Yes! Not only does the 89 Batmobile make it into the book, so does Joker’s really really really long revolver.
You’re bringing Azrael into Curse. What inspired that choice and what can readers expect to see from your interpretation of him?
For Curse of the While Knight, I wanted a villain that was ancient–someone who would not only upend Batman, but the entire Wayne legacy going back to the founding of Gotham. Azrael (and the Order of St Dumas) checked all those boxes. I really wanted to get back to basics with Jean-Paul Valley, revive a lot of what made him so cool in the 90s (the fire, the sword, the over-the-top- Bible-stuff). The biggest change I made was making him much older–in Curse he’s a special forces veteran who’s misunderstood, much like Rambo in First Blood. So while he’s definitely the antagonist in Curse, there’s a lot to his back story that makes him more compelling than the other villains.
Joker has embraced his Joker identity at this point, but Jack Napier is still in there somewhere. Do you have a roadmap in your head of where Napier comes from and what his ultimate motivations are in choosing the Joker persona? Is this something we’ll see explored?

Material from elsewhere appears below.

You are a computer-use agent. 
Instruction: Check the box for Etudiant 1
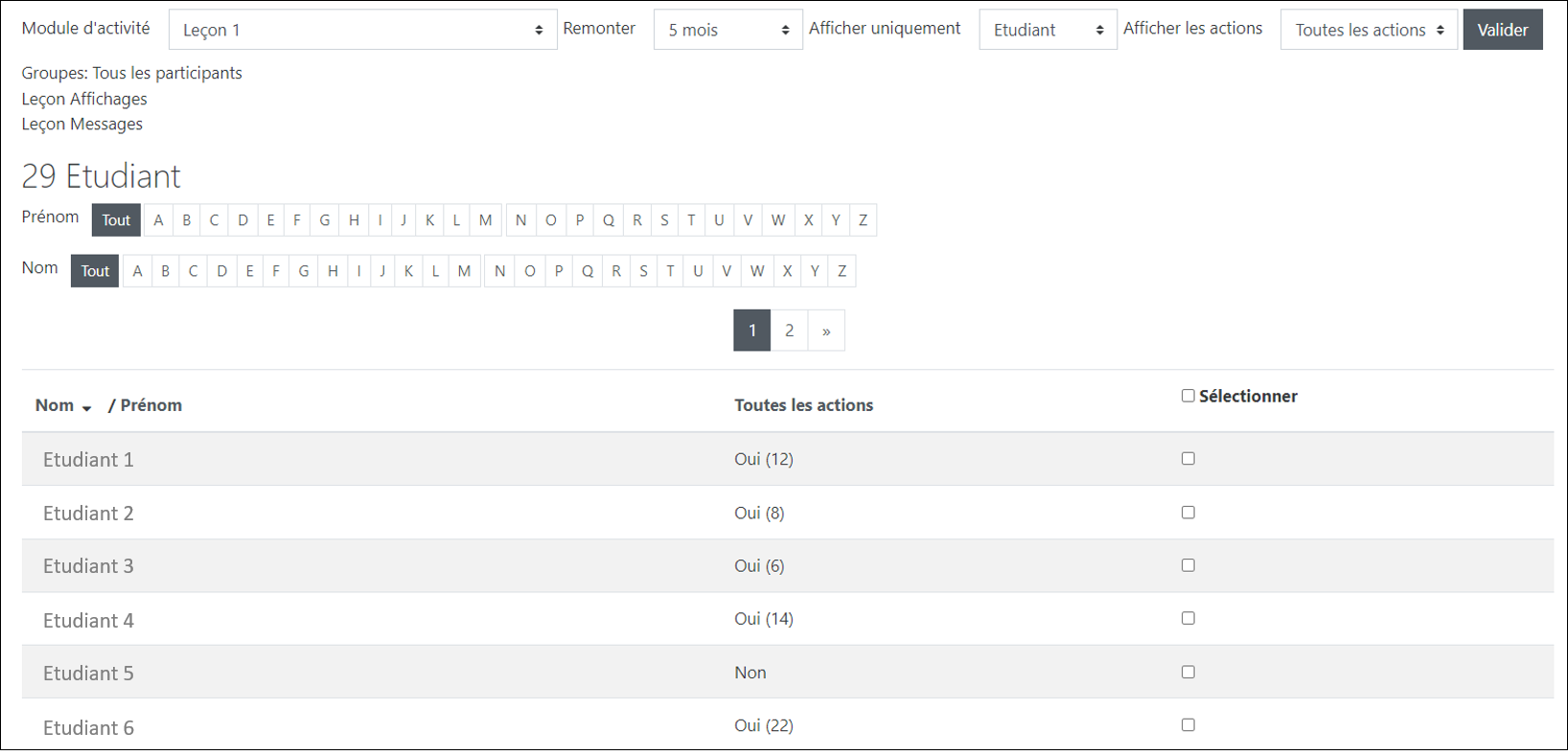1188,459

Because the Joker is such a wild, unpredictable, insane force of nature, to me it makes sense that there must be a counter-balance to that. Which is what Jack Napier is. When Napier first started out as the Joker, I imagine there was no difference between the two. But as the years went by and the Joker became more defined, I imagine Napier did as well. And it wasn’t until Joker took the medication that Jack was finally allowed to come to the surface. While he won’t admit it, I think Joker is just as surprised as everyone else that Jack Napier exists. And in Curse, Joker goes after both him and Batman!
You’re adding some historical elements into this, as well as working in some Vampire nods (American Vampire Easter Eggs?), but also the Detective piece. How important was it to make this as much a detective story than anything else?

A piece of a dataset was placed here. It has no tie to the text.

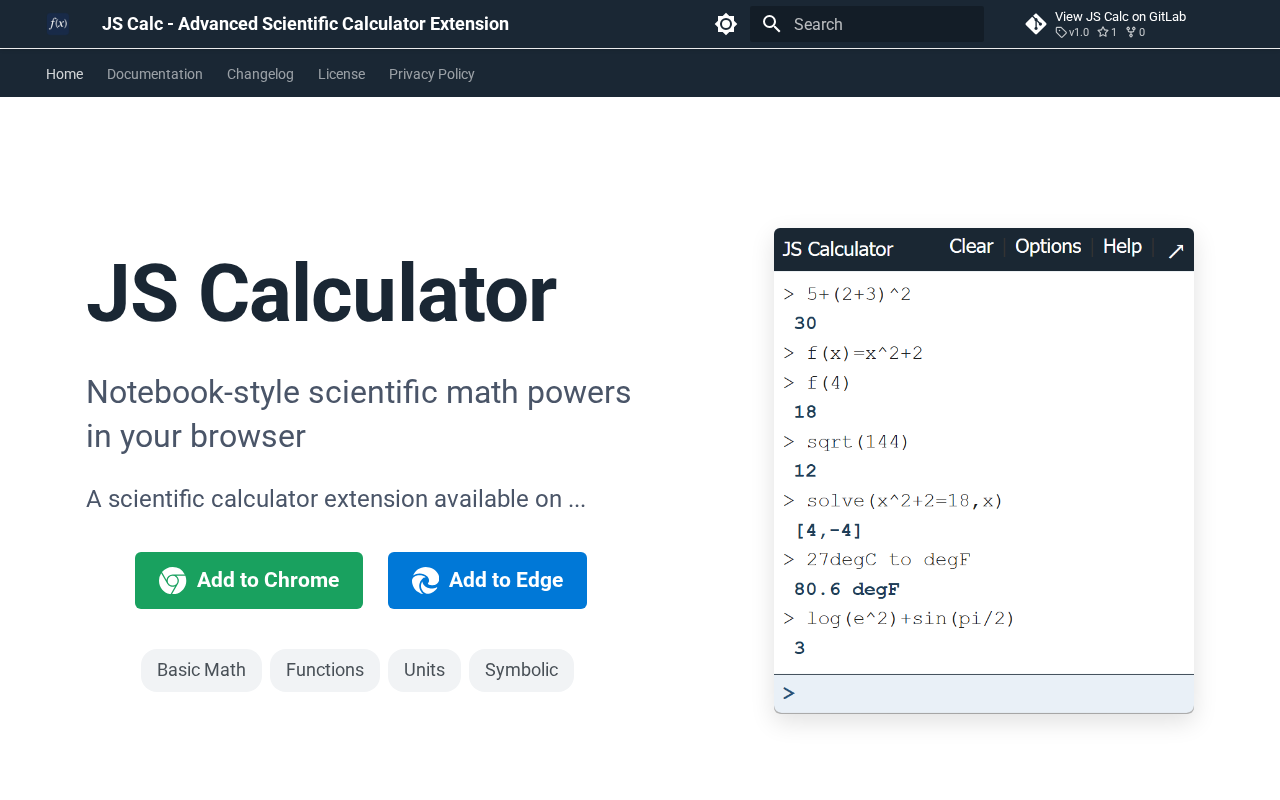The width and height of the screenshot is (1280, 800).
Task: Click the search magnifier icon
Action: (771, 24)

My Batman has always been the classic “pulp” Batman from the early days. Especially the stuff that inspired the Animated Series in the 90s. So for me he’s most interesting when you bring him back to basics: as a detective. Batman has become very sci-fi in other books and has grown to include vast amounts of fantastic, otherworldly characters–I really wanted to get away from that by offering readers something less overwhelming. For my books, it’s important that the reader doesn’t need to know a lot of back story–if you’ve seen a movie or played a game or two, you’re good to start reading.
With this being a Black Label book, what can readers expect to see here that they wouldn’t get in the monthly Batman book?
In Curse, you’ll see some familiar characters die, something you don’t see in mainline DC continuity. So for me, the stakes are higher because anything could happen to anyone.
Since you’re writing and drawing the book, what is your process in putting it together? Is it a polished or loose script? Do you draw first, script later?
I’m a self-taught writer–I have zero formal training except what I picked up by reading books about screenplays. So I tend to write full scripts with 3 act structures, I don’t start drawing anything until I know the ending of the book, and I cut back dialog as much as I possibly can. I’m also one of the few writers who doesn’t use narration captions (or inner monologues). I know it’s a comic trope, but because I have full control of the art, I would rather let the line work and the rendering do the talking.
What is it about this series that makes you want to continue to mine stories?
I enjoy the challenge. Most people don’t take an artist seriously when he/she says they want to write. So White Knight is me planting a flag and saying “See?? I have good ideas, and my book sold really well–so now you have to take me seriously!”
Is there a plan to keep the series going beyond Curse or is it one story at a time?
Yes, I have 2 more installments planned. Eventually I’d like to get into Batman Beyond and maybe even Superman. But that’s a ways off.